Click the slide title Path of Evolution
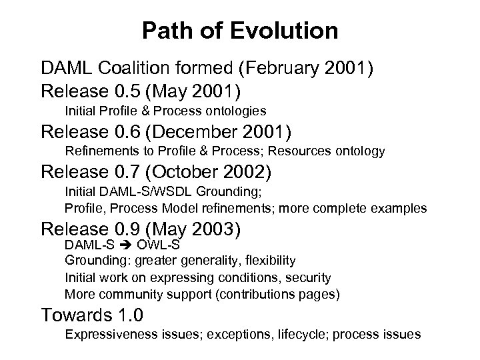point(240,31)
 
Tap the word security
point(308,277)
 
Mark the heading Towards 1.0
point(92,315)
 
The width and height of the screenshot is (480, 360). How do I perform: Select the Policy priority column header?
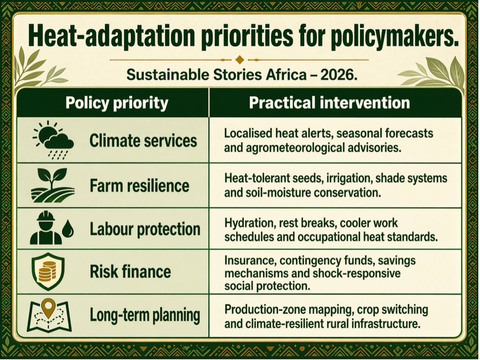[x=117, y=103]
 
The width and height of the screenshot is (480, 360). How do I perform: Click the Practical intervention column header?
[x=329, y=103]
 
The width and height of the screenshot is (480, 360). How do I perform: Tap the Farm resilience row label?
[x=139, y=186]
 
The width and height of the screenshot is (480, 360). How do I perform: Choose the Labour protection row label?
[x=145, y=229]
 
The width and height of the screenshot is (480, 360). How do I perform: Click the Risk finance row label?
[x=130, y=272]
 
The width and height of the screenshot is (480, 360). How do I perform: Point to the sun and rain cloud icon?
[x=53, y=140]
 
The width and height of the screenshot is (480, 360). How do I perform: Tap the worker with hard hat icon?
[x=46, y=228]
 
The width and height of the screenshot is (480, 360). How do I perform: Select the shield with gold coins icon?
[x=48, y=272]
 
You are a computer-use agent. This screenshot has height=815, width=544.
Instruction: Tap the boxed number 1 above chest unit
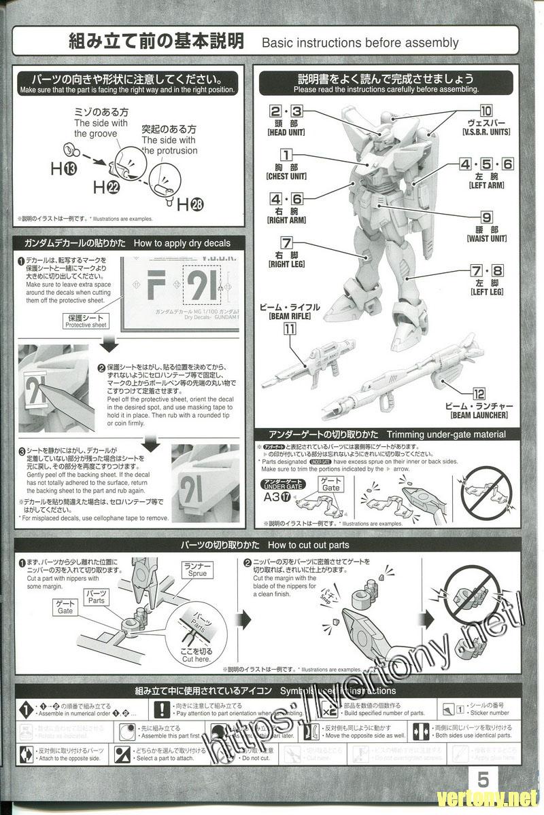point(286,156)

==

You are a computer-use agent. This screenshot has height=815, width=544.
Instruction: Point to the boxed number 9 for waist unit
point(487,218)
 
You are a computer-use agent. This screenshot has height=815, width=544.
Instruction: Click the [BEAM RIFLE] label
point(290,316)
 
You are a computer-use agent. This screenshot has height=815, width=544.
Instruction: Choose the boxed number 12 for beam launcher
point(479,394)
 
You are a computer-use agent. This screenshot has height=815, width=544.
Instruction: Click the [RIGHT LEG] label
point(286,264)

» Brief: Which lines in the data above contain the string "icon", counting uppercase and lowercase as different? Extract each of those lines in full.

» Solution to the exercise:
The width and height of the screenshot is (480, 360). How do I perform: Point to the sun and rain cloud icon?
The width and height of the screenshot is (480, 360). How do I perform: Tap the worker with hard hat icon?
The width and height of the screenshot is (480, 360). How do I perform: Select the shield with gold coins icon?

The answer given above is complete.